We were disappointed last week in comments made by Wally Henry, coordinator of the Clinton County Emergency Management Agency, as it relates to compensation time he feels he is entitled to despite being a salaried employee.

Under the federal Fair Labor Standards Act, Henry, as an administrator, is exempt and not subject to comp or overtime pay. However, he told the local EMA Commission about an incident last April at the nuclear power plant in Cordova, Ill. The words that stuck out were spoken as follows:

“You folks don’t know how close you came. We were required to stay in our emergency operations center from 8 o’clock in the morning until midnight. Do you really think I should work until midnight, get home at 1 a.m. and be at the office the next day at 8 o’clock?”

First of all, why did Henry wait until February to tell the EMA commission about a major incident that allegedly took place in April? And why, when we called the power plant, did officials say the most recent incident was way back in 2003 and that the public was never in any danger? And furthermore, why is Henry using public safety as a bargaining ploy?

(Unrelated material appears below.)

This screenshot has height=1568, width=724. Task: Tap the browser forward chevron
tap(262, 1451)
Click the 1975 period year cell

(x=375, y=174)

If Henry felt like he wasn’t going to be able to function at work the next morning thanks to an all-nighter, he should have called in sick or taken a personal day. If he isn’t comfortable working at a job that requires him to be on call and perhaps on duty 24 hours a day, then perhaps he ought to seek employment in a job that pays hourly wages and offers overtime benefits.

The county has made no secret about the nature of the position, both before Henry accepted the job and in the years he has carried out its duties. As we all know from watching the Gulf Coast disaster last summer, emergency management is not something that can fit into an eight-hour day. Simply put, we can’t schedule emergencies.

By Henry’s own account, he was worked about 300 hours beyond 40 per week in the past four or five years. That’s not even two extra hours per week. Henry may be the only member of a group of disgruntled salaried employees earning more than $50,000 a year while working less than an average of 42 hours a week.

Sadly, the situation has played itself out since the EMA Commission has not set formal, written policies explaining its expectations of the job and asking Henry to agree with those expectations. Along those very lines, the county attorney spelled out excellent suggestions for the commission to follow, and we suggest its members do so.

Public safety is too important to be left to chance. There is no room for confusion about duties between Henry and his employers. And since he is paid with taxpayer dollars and charged with protecting the public good, we feel safe in stating the public deserves to have this situation addressed appropriately and immediately by the responsible parties.